Collected data entries
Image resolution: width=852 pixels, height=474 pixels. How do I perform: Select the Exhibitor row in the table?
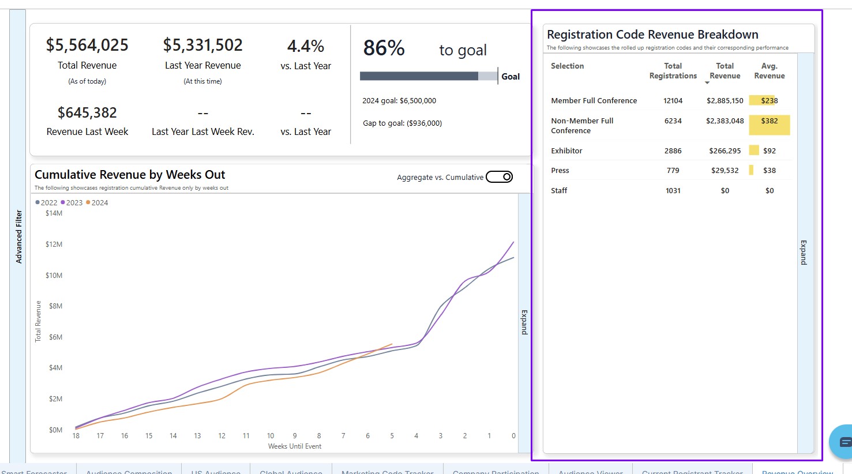click(566, 151)
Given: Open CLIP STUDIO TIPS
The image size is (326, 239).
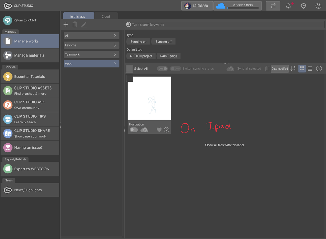Looking at the screenshot, I should pyautogui.click(x=30, y=119).
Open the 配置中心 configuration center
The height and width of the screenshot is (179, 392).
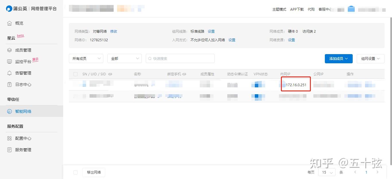tap(9, 138)
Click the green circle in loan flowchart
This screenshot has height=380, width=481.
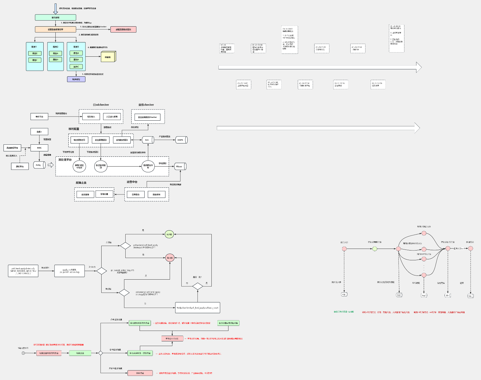click(x=169, y=234)
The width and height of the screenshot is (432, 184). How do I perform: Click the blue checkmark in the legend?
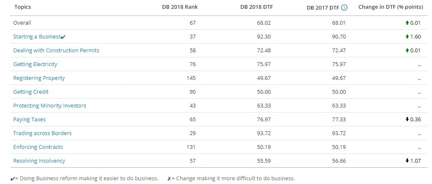pos(13,179)
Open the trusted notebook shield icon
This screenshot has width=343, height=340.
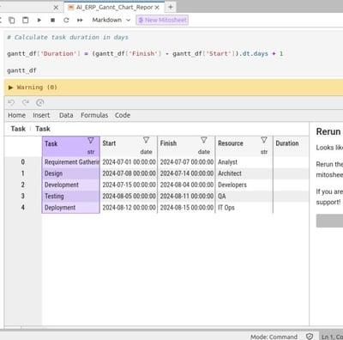click(x=310, y=337)
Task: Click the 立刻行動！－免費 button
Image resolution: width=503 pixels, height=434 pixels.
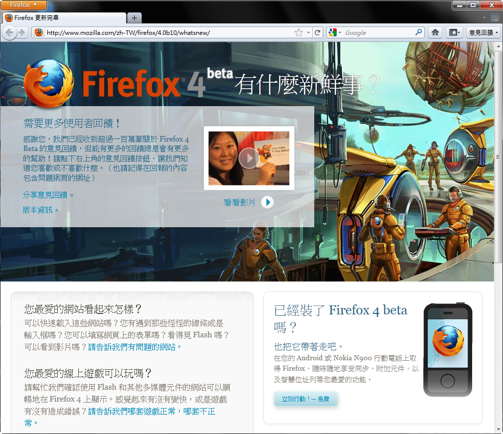Action: pos(305,399)
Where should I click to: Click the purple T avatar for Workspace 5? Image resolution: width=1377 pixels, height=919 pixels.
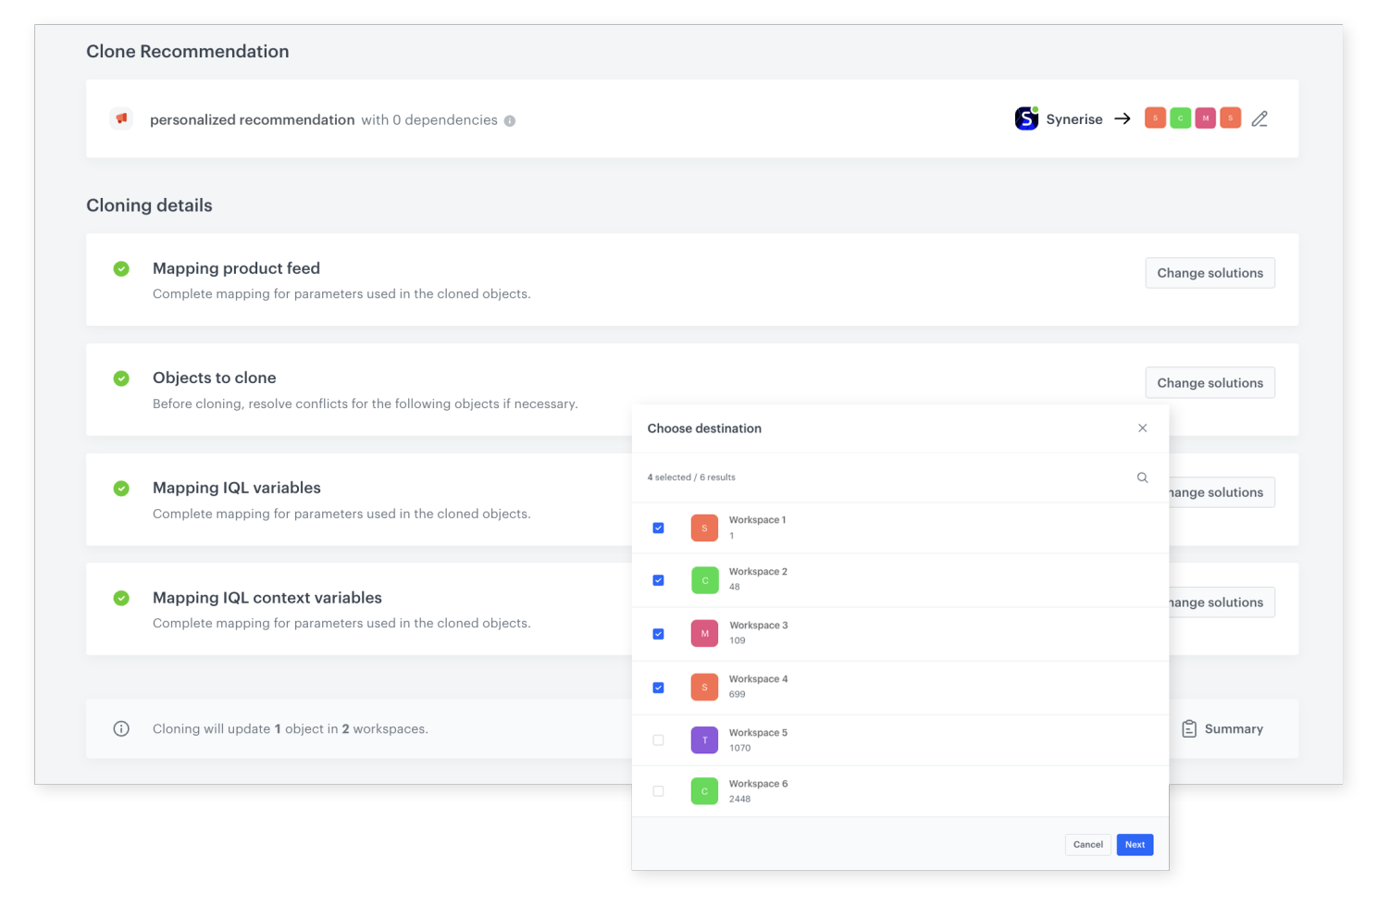click(x=704, y=740)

◆ ABOUT THIS EXERCISE
Should there be pictures in the data, leave them out and return the rest exactly.

◆ TASK OUTPUT
Image resolution: width=852 pixels, height=474 pixels. How do I perform: Select the Exhibitor row in the table?
click(566, 151)
Given: Open CLIP STUDIO TIPS
The image size is (326, 239).
Looking at the screenshot, I should pyautogui.click(x=30, y=119).
Open the 配置中心 configuration center
The height and width of the screenshot is (179, 392).
tap(9, 138)
Click the green circle in loan flowchart
This screenshot has height=380, width=481.
click(x=169, y=234)
The width and height of the screenshot is (432, 184). How do I perform: Click the blue checkmark in the legend?
pos(13,179)
Open the trusted notebook shield icon
This screenshot has width=343, height=340.
click(x=310, y=337)
Task: Click the 立刻行動！－免費 button
Image resolution: width=503 pixels, height=434 pixels.
Action: pos(305,399)
Where should I click to: Click the purple T avatar for Workspace 5? Image resolution: width=1377 pixels, height=919 pixels.
click(x=704, y=740)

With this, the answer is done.